## PROVIDED TEXT

I recall telling friends how much I admired people who’d shown sufficient determination to write a novel. I’d written hundreds of articles, as well as the poetry, so I knew I could write fluid prose. I set out on the first draft as an adventure to see whether I could produce a story of 80,000 words or so – whether I had the persistence to do so. That was my initial goal: simply to produce a first draft.

Did you have an initial impulse that prompted you to write the story that you chose? Did you begin with a story premise or just an image or an idea for a character…?

My decision to write a novel came first. I then had to decide what to write about. Having read Stephen King’s On Writing, I’d decided not to make a detailed plan. I took a few days off work and, on day one, I sat down at my desk, fountain pen in hand, and wrote a single page of notes. It was about 300 words. Rereading it now, I’d call it a rough synopsis. It contained several ideas, which carried through to what became The Sound Of Everything. Mostly, it was about the protagonist: the pickle he’s in and what he wants instead.  After writing those 300 words, I turned to a fresh page and started chapter one. Interestingly, the first sentence I wrote had nothing to do with my initial notes, yet it drew on an image I’d been carrying round in my head for a while, a location which plays a major part in the novel.

Stuart Warner
It’s interesting to me that an image was central to your beginning – as I too, often work from images and strong hunches. I’ve noticed the importance of landscape too in your novel… what role do you think a sense of place plays in your writing?

Place is very important in the novel and it has been in my poetry, too. The Sound Of Everything is set mainly in a small town on the Welsh border, though there are also a couple of hill-top scenes. Certain locations – or types of location – seem to resonate with what’s going on inside us.  For example, someone might feel the freedom of the wide-open spaces on a beach or a mountain, or a sense of being trapped by their daily routine in an urban environment.  For someone else, I guess the opposite could be true. For me, there’s some sort of interplay between what one might think of as the magic and the mundane: what we see with our eyes, what we feel inside and, perhaps, what we experience beyond the five senses. Writing about different landscapes helps me access that interplay.

Beyond the five senses – you’ve sometimes described this, I know, as ‘spiritual fiction’?

I’d say it’s a small-town mystery with a spiritual aspect – spiritual in the sense of questions we might sometimes ask ourselves, such as ‘Who am I?’, ‘What am I doing here?’ or ‘What’s the meaning of life?’ Going back to your previous question on place, while my initial 300-word outline related to the external plot, the image that came through in the first line I wrote – sentence one, paragraph one – was concerned with the protagonist’s internal exploration. It was only when I came to working with you on the second draft that I delved down deeply into that exploration – the feelings the protagonist experiences when he starts to open to that side of himself.  It was difficult to decide what Amazon genre the finished novel fitted into, but I plumped for visionary and metaphysical. Spiritual seemed to me to be too much associated with Christian fiction, whereas the novel resonates more with Eastern ways of thinking – yoga, for example.

That’s fascinating, that the mentoring process allowed you to delve deeper into the protagonist’s inner exploration. Is that what you expected?

## DATA BLOCK

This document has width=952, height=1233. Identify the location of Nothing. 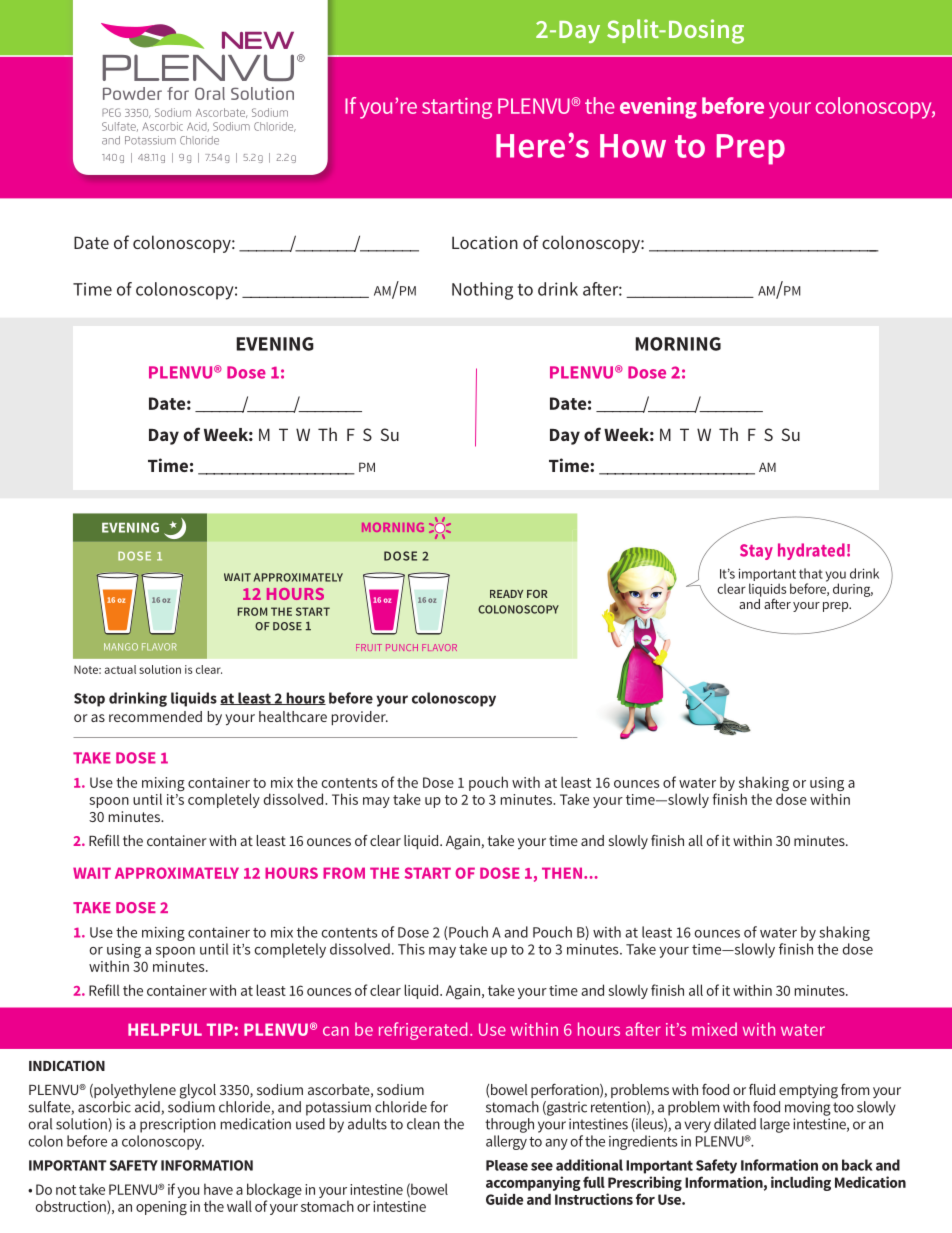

## WORK TO DO
1. In the interview about writing a novel, what are the questions given as examples of what "spiritual" means? List each one.
2. Continue the interview about writing a novel after its final question.
The material comes from a different source than the interview.

## ANSWERS IN ORDER
1.
'Who am I?'
'What am I doing here?'
'What's the meaning of life?'

2.
When I found your website, I wrote an email to you to enquire about your one year mentorship programme. Here’s what I said: ‘I’ve just finished the first draft of my debut novel and so I’m a beginner as far as novels are concerned… Completing the first draft, regardless of its merit, has given me a huge confidence boost.  I now feel ready to commit to learning the skills that I will need to become a published novelist. ’  I had no idea what to expect from working with you, but I figured it made sense to learn from someone who’d already achieved what I was setting out to do, particularly as I’d never studied creative writing.

One of the key points you made in our first meeting, having read chapter one, was that I needed to show why my protagonist acted as he did, by describing what he was experiencing from his point of view.  I’d done that in a few places but, generally, the point of view I’d used was too distant.  I know now that you were teaching me a technique to improve my writing, but you also opened a door for me, one which helped to strengthen the bridge between my writing of the novel and the way I’d approached my poetry.

I’m so glad that the new closeness in point of view has revealed a link between your fiction and your poetry. For those who might be considering working with a mentor, what in your view, have been the main benefits of the work we’ve done together?

Just to explain how it worked, I’d send you an extract – 6,000 words or so – about a week before our meeting date. You’d then read and mark up the extract before we met. In meetings, which were on the phone as we live 250 miles apart, you’d give me feedback.  We’d discuss what you said and we always ended the meeting with an action plan for the next month.  Three or four weeks later, I’d send you a new extract ready for our next meeting.  Meanwhile, you’d post the marked-up extract back to me. This went on for a year.

The regular schedule was superb because it enabled me to put in a renewed burst of activity every four or five weeks, trying to put into practice what we’d discussed.  I’d have to work hard to produce the next 6,000-word extract – sometimes, the same extract as the previous time but substantially rewritten. Then, I’d send it to you and receive almost instant feedback on how well I’d achieved my goals. Rather than slaving over a whole manuscript for a year and then sending it to a beta reader or agent, I’d get ‘mini-reviews’ of my work every month.  I believe that accelerated my learning process.

While you were always very positive in your feedback, you always encouraged me to go further.  I would usually feel that I’d made huge strides forward each time and you always liked what I’d done. But, after every meeting, I felt I could delve even deeper, because that’s what you asked me to do.  That was the bridge with the poetry.  When I wrote my poems, I was expressing my truth, as best I could, in a few short words. With the novel, your mentoring helped me to dig down to that same depth in a much longer written work.  Of course, I also learnt much in the way of technique.  Probably the most important point was the need for the protagonist and other main characters to act in a way consistent with what would be going on in their head: psychological realism you called it, I believe. Why would they act that way after what happened in the previous scene?  What was their motivation?

What has changed for you in your writing life in the last year?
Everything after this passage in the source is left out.